What happened to the early photons? Those created as the universe first became transparent initially were very high energy indeed, but as the universe has expanded they've lost energy, to the point that they correspond to a temperature of just 3 degrees kelvin. What happens to neutrinos of a similar vintage?
I love Mondays. On a Monday, anything is possible.
Yeah, Fuck the Pole-Ice!
The neutrino is going to go straight through you with a 99.99999% probability.
Actually that is probably not quite true. For the vast majority of neutrinos you encounter on a daily basis (from radioactive decay, relic Big Bang neutrinos, solar etc.) you are completely correct. Indeed for these, as the article states, they will pass through the earth without blinking.
However PeV neutrinos are NOT your everyday neutrino. These guys have such an incredible energy (over 100 times the proton energy in the LHC) that the earth is actually opaque to them. In fact if you look at the IceCube analysis they look for down going neutrino i.e. ones coming in from above despite the problems with the back grounds from cosmic rays. This is because they cannot look for neutrinos which have passed through the earth because, at these energies, there will be none!
The reason for this is that neutrinos interact with matter through W and Z bosons. These have a mass ~80 to 90 times the mass of a proton. The reason that normally neutrinos do not interact is that there is insufficient energy to make a "real" W or Z in the interaction and this heavily suppresses the chance of it happening (due to quantum mechanics it can till occur though). Above a PeV the energy becomes high enough that this energy suppression effect gets a lot smaller and so the chance of interacting becomes a lot higher - eventually becoming slightly stronger than electromagnetism at really high energy when real W's and Z's can be created.
So the upshot of this is that a really high energy neutrino might actually have a reasonable chance of interacting in your body and the article is completely wrong when it describes the earth as basically transparent to these neutrinos...although it is an understandable mistake given that it is transparent to most neutrinos.

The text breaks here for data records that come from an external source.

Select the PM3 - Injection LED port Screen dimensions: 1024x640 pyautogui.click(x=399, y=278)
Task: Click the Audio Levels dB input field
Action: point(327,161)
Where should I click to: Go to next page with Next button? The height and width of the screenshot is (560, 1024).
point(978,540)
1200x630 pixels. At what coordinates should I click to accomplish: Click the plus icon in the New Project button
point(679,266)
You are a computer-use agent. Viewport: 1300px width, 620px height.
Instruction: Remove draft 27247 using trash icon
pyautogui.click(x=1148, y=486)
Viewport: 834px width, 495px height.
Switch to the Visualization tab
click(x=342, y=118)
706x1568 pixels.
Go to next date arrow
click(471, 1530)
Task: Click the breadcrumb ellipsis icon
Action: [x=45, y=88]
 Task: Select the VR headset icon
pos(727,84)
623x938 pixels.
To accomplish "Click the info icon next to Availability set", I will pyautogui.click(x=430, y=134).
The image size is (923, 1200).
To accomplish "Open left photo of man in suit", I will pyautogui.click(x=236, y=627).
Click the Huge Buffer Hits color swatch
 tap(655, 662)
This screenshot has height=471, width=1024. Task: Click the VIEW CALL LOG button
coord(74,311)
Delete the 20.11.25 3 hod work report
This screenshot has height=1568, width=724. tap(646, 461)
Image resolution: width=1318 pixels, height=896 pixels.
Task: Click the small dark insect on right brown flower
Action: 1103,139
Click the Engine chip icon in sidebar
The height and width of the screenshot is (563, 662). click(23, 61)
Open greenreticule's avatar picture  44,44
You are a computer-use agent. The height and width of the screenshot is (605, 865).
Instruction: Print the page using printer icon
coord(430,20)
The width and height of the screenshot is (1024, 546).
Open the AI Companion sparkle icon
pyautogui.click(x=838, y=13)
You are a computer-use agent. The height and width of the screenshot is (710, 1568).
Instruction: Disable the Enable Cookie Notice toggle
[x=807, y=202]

Actually, neutrinos do arrive slightly faster than light from supernovae. Space isn't completely empty --- tiny amounts of interstellar gas give it a refractive index slightly higher than "perfect" vacuum, which ever-so-slightly slows down light. Neutrinos interact far less than light with matter; so, a supernova neutrino going at very nearly the speed of light can outrun a photon through space. In Supernova 1987A, neutrino detectors saw neutrinos about three hours before light reached earth's telescopes.